To summarise the current state of emissions, I would say that the main focus is on trimming CO2, VOCs and NOx in the combustion process and on reducing the residual dust content after the baghouse. There are also markets in which, for example, the integration of pre-dosing into the dedusting process is also being promoted.

What about local governmental requirements on CO2, sound and dust emissions, and the odour emitted by plants placed in residential or commercial areas?
Overall, the requirements are becoming stricter – but they are extremely different from one country to another. We are eager to comply with all the regulations because it’s the law and because we want to be good neighbours too. This means a lot more than shrinking carbon and VOC emissions: it includes muffling sound, which we just discussed, as well as dust and odour.

With regard to odour, bitumen fumes are the primary source of odour. Ammann offers different solutions to contain the fumes and the odour that can result. As with dust, we have reduction points – in this case the bitumen tanks, the skip and load-out levels and the stack.

ABA 160 UniBatch CZE 121, Governments continue to tighten emissions standardsABA 160 UniBatch CZE 121, Governments continue to tighten emissions standards

What is your observation of alternative energy sources, including biofuels?
The use of these new fuels is another meaningful win on the green front. We are taking renewable energy sources, or, in some cases, converting a waste product into fuel. This conserves natural resources and puts less pressure on landfills.

Ammann biofuel burners can also utilize the more traditional fuels such as natural gas, LPG, light and heavy oil and kerosene. This alleviates the concerns of customers who are hesitant to rely solely on newer fuels.

On the renewable front, we are very high on the wood dust burner, which transforms wood dust (a material that is available from local sources), into a renewable fuel. What makes this dust burner even more exceptional is its carbon neutrality. The carbon dioxide released when burning wood is offset by the fact that the tree consumed that amount of carbon dioxide during its life. Therefore, this part of the emissions is carbon-neutral. The burner has proven effective and is utilized on a number of Ammann Asphalt-Mixing Plants. It can be retrofitted on existing plants as well.

Biofuels of course are another initiative; they support climate protection and reduce dependency on mineral oil. Examples of these fuels are rapeseed and sugar cane. Tall oil, which is a waste product of cellulose sulphate production, can be used too.

We expect that in the near future other fuel types such as hydrogen will significantly reduce gas emission values. These fuels will also be much more important in our industry. Ammann is already working on solutions to be prepared for this.

How can an asphalt producer change to a more green operation while utilising his existing plant?
Asphalt producers might be surprised by how much they can accomplish with their existing plant. A very easy first step is to upgrade the control system. A modern control system can have a significant impact on efficiency, and that cuts across many parts of the process.

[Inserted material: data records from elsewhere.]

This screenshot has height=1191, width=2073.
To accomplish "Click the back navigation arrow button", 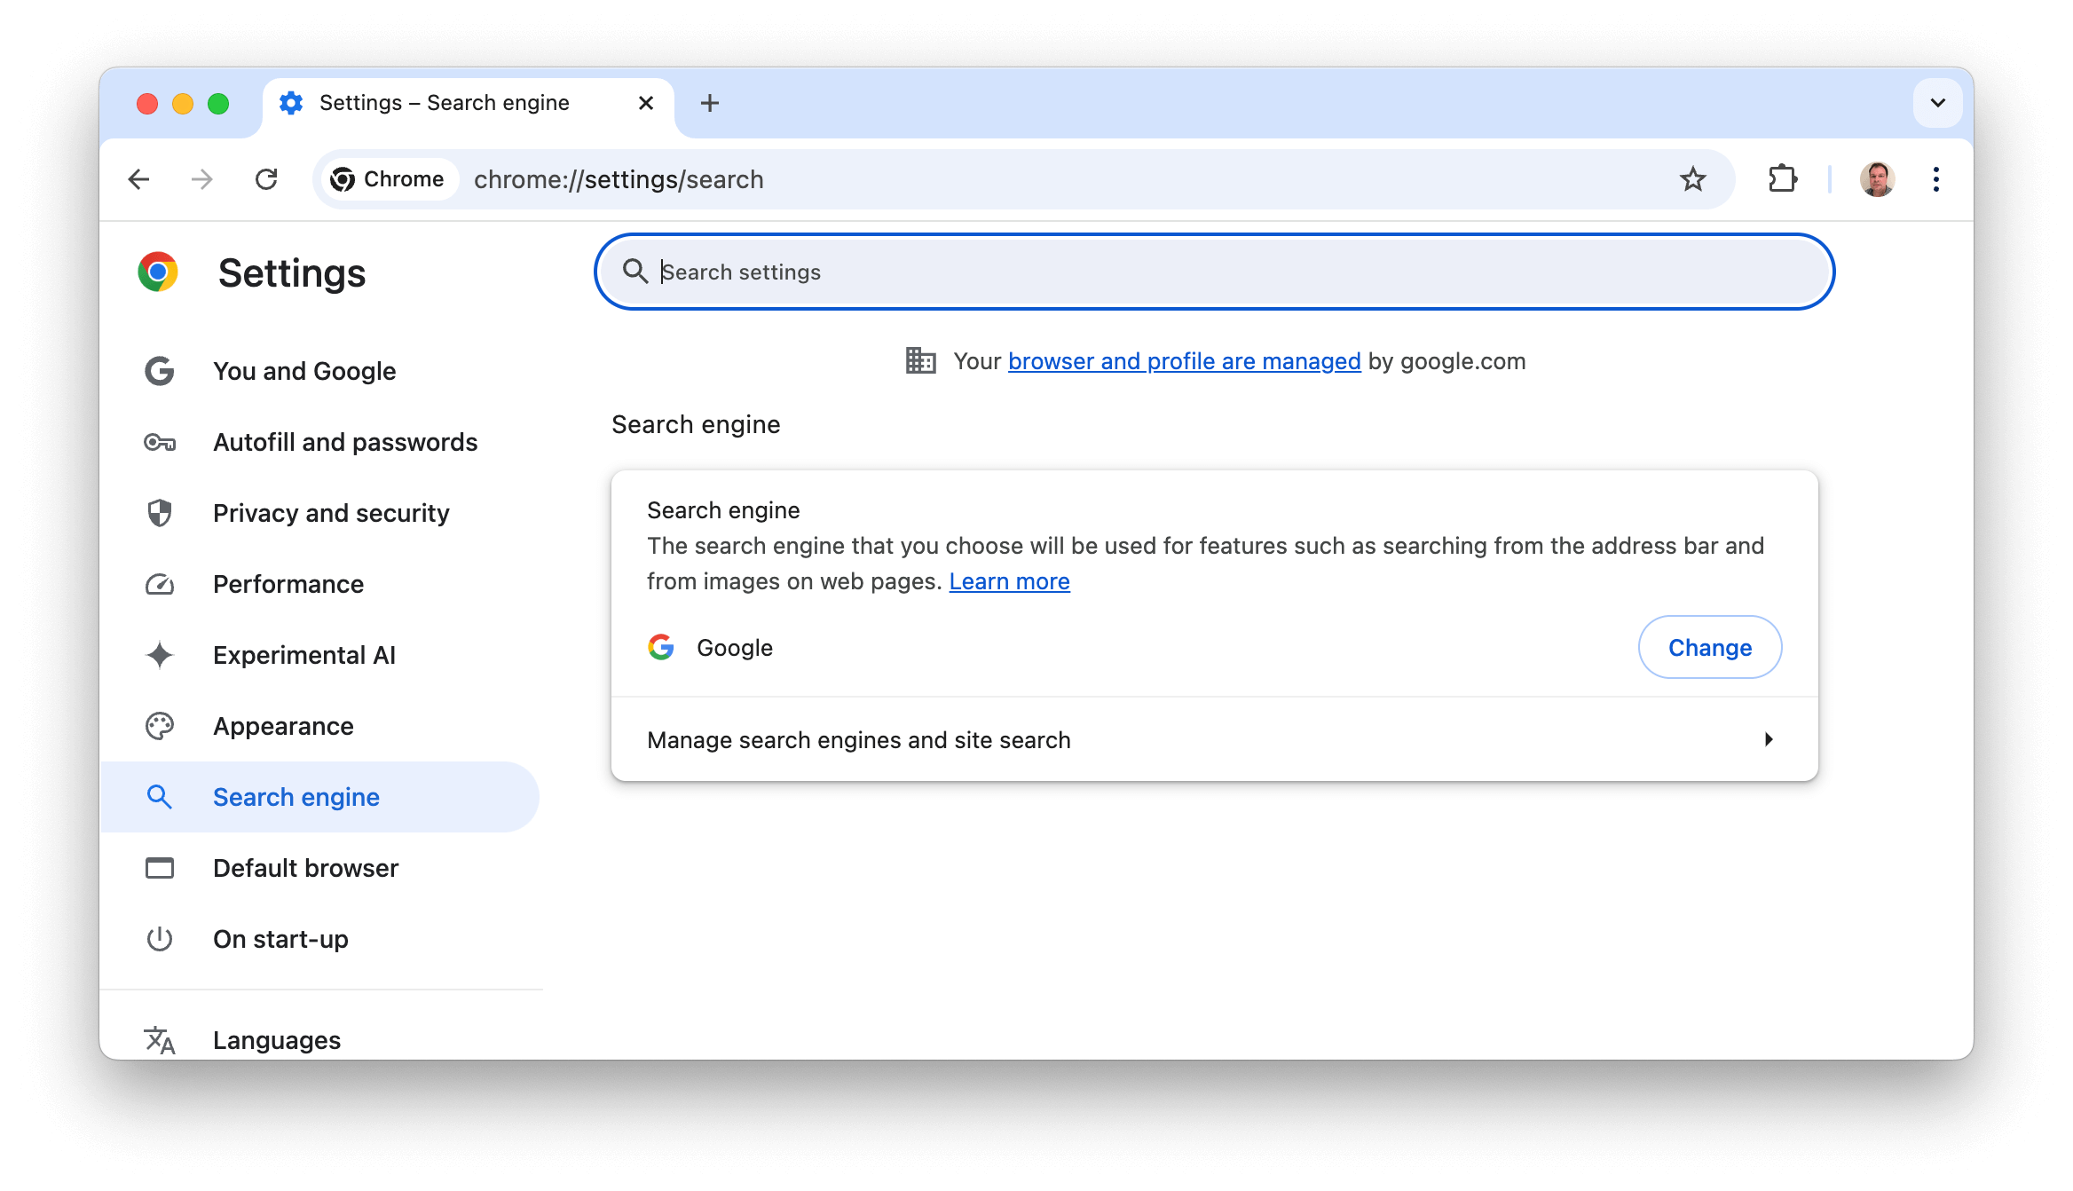I will coord(137,179).
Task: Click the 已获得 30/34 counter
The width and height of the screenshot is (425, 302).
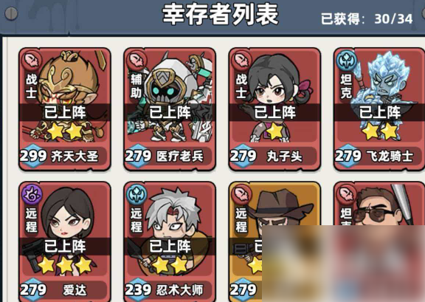Action: pos(367,19)
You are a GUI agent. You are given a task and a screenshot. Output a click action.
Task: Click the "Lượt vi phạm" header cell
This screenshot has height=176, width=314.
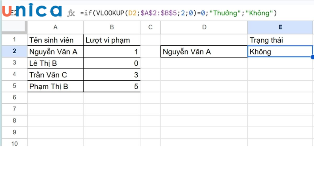tap(112, 40)
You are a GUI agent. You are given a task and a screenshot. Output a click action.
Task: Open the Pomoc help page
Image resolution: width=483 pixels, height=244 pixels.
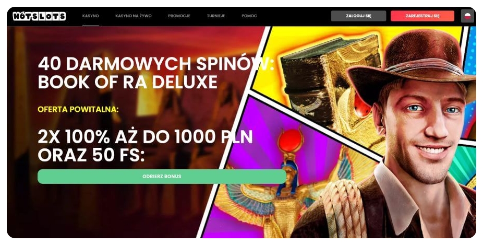249,16
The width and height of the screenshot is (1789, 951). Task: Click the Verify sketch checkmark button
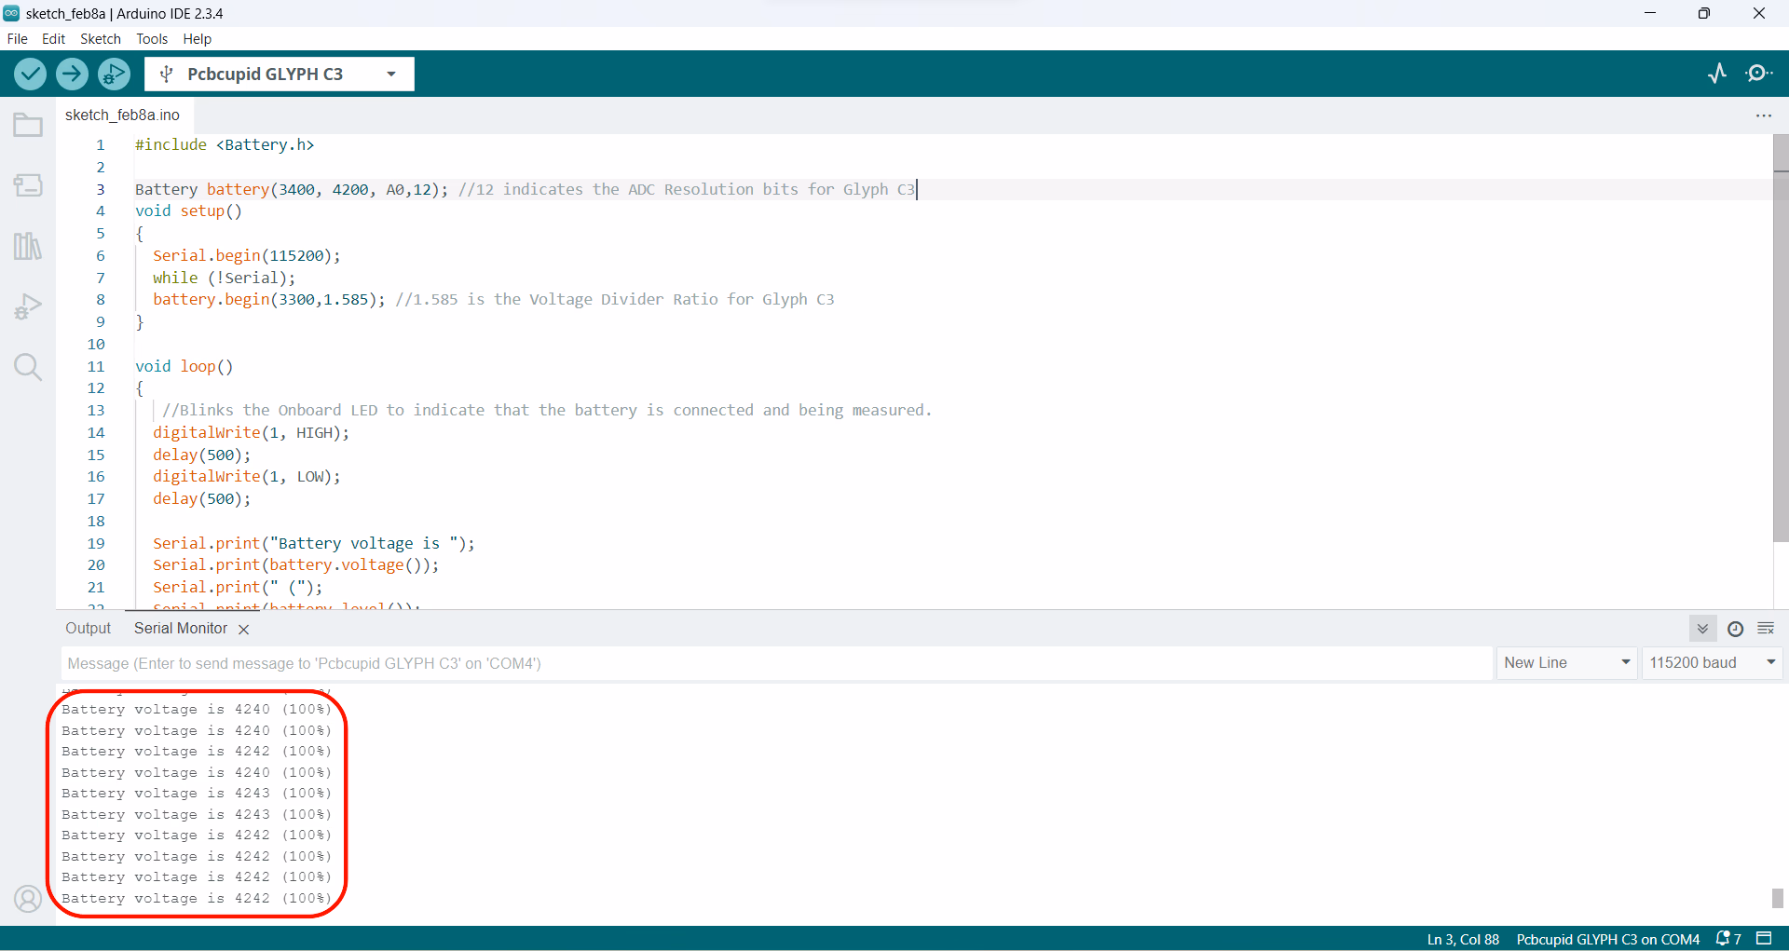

Improved efficiency will lessen fuel usage, emissions, and material waste.

Training is another immediate step that can be taken. The best plant and control system in the world will underperform if the operator is unable to leverage the built-in value. Another option is a more comprehensive retrofit. It still costs a fraction of the price of a new plant and is compatible with products made by Ammann and other manufacturers. A retrofit has a host of options, including recycling solutions. A retrofit enables the use of foam bitumen, waxes, and other additives. Special bitumen and alternative mixing cycles can be utilised as well.

Again, the plant owner can determine the level of the commitment. Many retrofit customers incorporate a new dryer, which optimises heat transfer – and of course reduces emissions – and enables the employment of an expanded range of materials, including RAP. A retrofit can include environmental upgrades to the bitumen tank and baghouse. It can incorporate noise reduction solutions, too. A host of technological improvements can be made – including revamped burners, mixers, and the control system.